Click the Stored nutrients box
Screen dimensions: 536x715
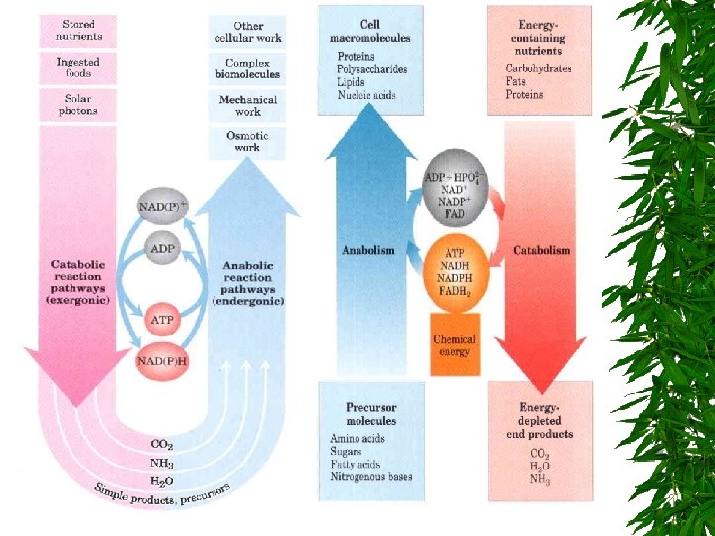coord(78,31)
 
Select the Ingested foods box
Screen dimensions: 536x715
coord(78,67)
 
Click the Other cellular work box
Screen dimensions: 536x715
coord(247,32)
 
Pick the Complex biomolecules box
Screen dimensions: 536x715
coord(247,68)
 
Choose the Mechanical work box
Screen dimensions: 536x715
coord(247,105)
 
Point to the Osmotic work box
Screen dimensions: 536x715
coord(247,141)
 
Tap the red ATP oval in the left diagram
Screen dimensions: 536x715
coord(162,320)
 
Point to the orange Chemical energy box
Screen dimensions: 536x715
coord(454,345)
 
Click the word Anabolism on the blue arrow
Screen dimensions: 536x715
coord(367,250)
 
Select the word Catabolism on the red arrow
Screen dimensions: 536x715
coord(541,250)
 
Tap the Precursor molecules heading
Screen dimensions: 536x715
coord(370,414)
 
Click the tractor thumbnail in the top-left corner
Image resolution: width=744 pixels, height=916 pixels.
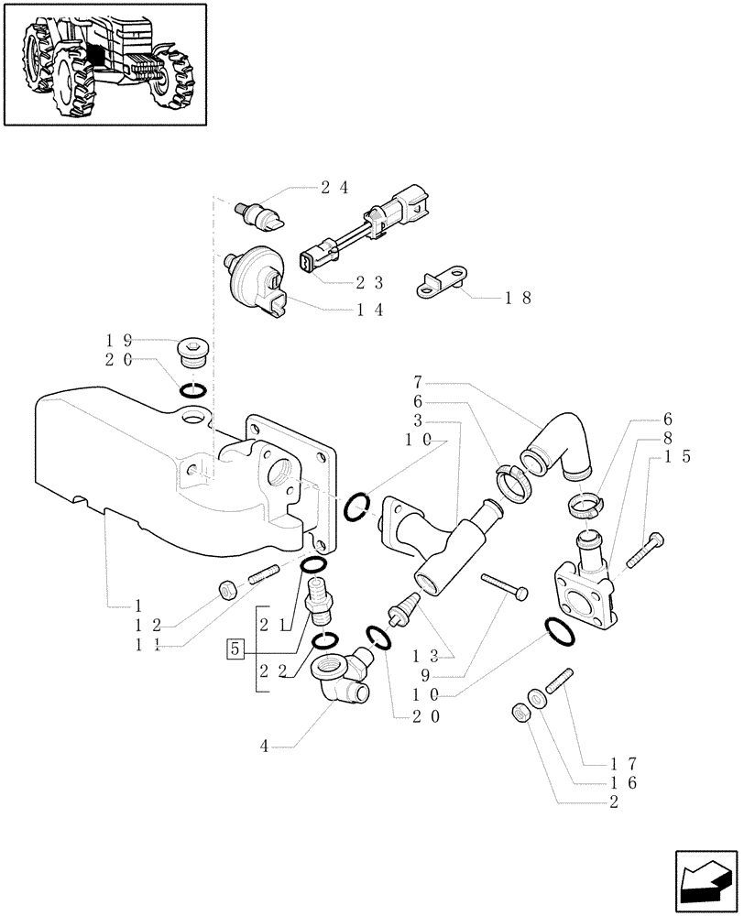(x=104, y=63)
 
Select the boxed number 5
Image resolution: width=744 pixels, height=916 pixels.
(x=235, y=649)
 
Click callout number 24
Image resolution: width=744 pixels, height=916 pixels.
(x=334, y=188)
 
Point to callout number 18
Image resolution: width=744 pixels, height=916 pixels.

☆ ☆ ☆

● **OBJECTIVE**
Reproduce the material from the line containing "Select the boxed number 5" through the end of the material, both included.

● **TASK RESULT**
Select the boxed number 5
Image resolution: width=744 pixels, height=916 pixels.
(x=235, y=649)
 
Click callout number 24
Image resolution: width=744 pixels, height=916 pixels.
(x=334, y=188)
 
Point to callout number 18
Image resolution: width=744 pixels, height=916 pixels.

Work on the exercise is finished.